Faire mal
Hier soir, notre puce ne s’est pas endormie tout de suite. Elle a joué calmement dans sa chambre et semblait partie pour faire une bonne nuit. Puis elle est devenue un peu geignarde cherchant à me faire venir dans sa chambre. Elle a finit par m’appeler et j’ai craint le pire.
- (voix plaintive) Il m’a tapé
- Qui ?
- Lui (Son gros nounours blanc)
- Oui, bon, et puis tu sais…quand quelqu’un te tape, tu lui rends. J’en ai marre de te voir pleurer comme un bébé quand un autre enfant te tape.
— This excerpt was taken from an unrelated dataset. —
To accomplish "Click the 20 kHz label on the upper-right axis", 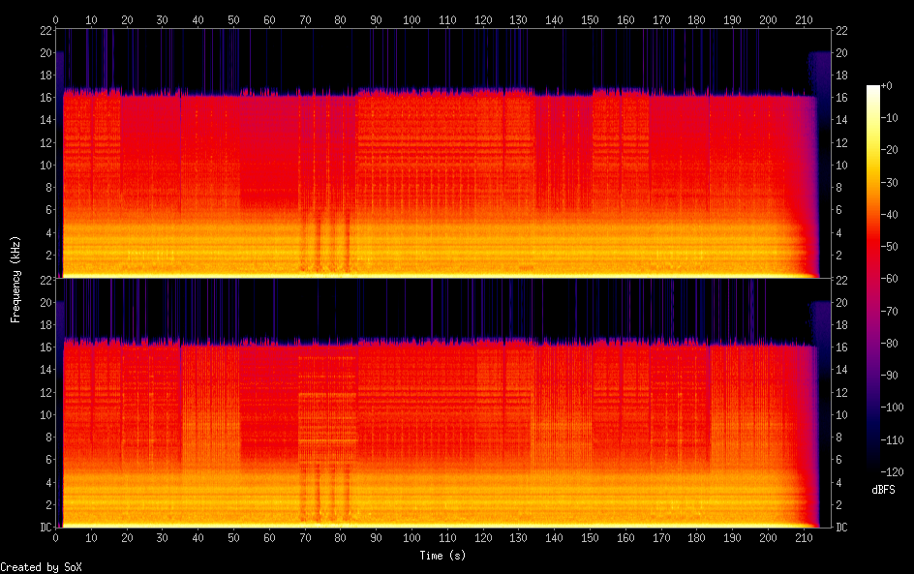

On te tape : tu tapes…
Je m’enhardis. Je la revois la semaine dernière recevant une tape de ta nièce plus jeune qu’elle et se mettant à pleurer sur place. Je pense à tous ses enfants bien souvent plus jeunes qu’elle et qui se sont permis de la taper, je pense à sa joue marquée par un garçon d’environ 4 ans alors qu’elle même n’avait pas deux ans, je pense à son inertie, à son incapacité à se défendre, à ses larmes, à ma colère rentrée face à ces monstres qui osent la toucher ; à elle qui préfère pleurnicher plutôt que de se défendre. Je lui explique qu’il ne faut jamais se laisser faire et pour qu’elle comprenne bien je donne une énorme tape à son gros nounours blanc. « Tu fais comme ça, regarde…pan ! »
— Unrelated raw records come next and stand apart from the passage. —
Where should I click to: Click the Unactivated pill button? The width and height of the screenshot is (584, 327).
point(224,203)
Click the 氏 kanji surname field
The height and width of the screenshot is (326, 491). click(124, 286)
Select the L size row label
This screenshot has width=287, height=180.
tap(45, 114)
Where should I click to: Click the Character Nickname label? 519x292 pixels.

Elle me regarde de ses grands yeux et de sa petite voix elle me dit « Mais, ça va lui faire mal… »
Je n’ai pas pris conscience tout de suite de ma colère qui s’en allait tant la honte m’a submergée. Comment ai-je pu lui tenir un tel discours ? Je sais bien que c’est à moi que je pense quand je la vois recevoir des coups sans réagir. Je pense à moi enfant, je pense à moi adolescente et même à moi plus tard. Recevoir sans pouvoir répondre, donner ou se révolter. Aujourd’hui je ne laisserai plus jamais personne me faire mal ou me parler comme à un chien ou à une moins que rien mais j’ai tellement subi. Souvent ces images du passé me reviennent en mémoire et font monter en moi un énorme sentiment de révolte. Combien de fois m’as-tu surprise marmonnant dans ma barbe, les yeux remplis de haine, prête à frapper n’importe quoi ? Tu me disais d’en parler à ma psy, ce que j’ai fait sans que cela ne change quoi que ce soit. Chaque fois que je vois notre puce recevant une gifle ou une tape, j’ai l’impression que c’est moi qu’on tape, que c’est moi qu’on insulte, qu’on rejette, qu’on méprise. Cela s’appelle de la projection. Je me souviens que je lui avais déjà tenu ce genre de discours extrême: on te frappe, tu frappes. Tu m’avais arrêtée tout de suite. Hier soir c’est elle qui m’a arrêtée. Le problème, c’est que je ne veux pas qu’elle se laisse battre. Je ne veux pas qu’on la tape et je ne veux pas qu’elle se contente de pleurer. Je ne veux pas qu'elle devienne un bouc émissaire. C’est avec toi que je devrais en parler, que je voudrais en parler. Je fais comment maintenant ?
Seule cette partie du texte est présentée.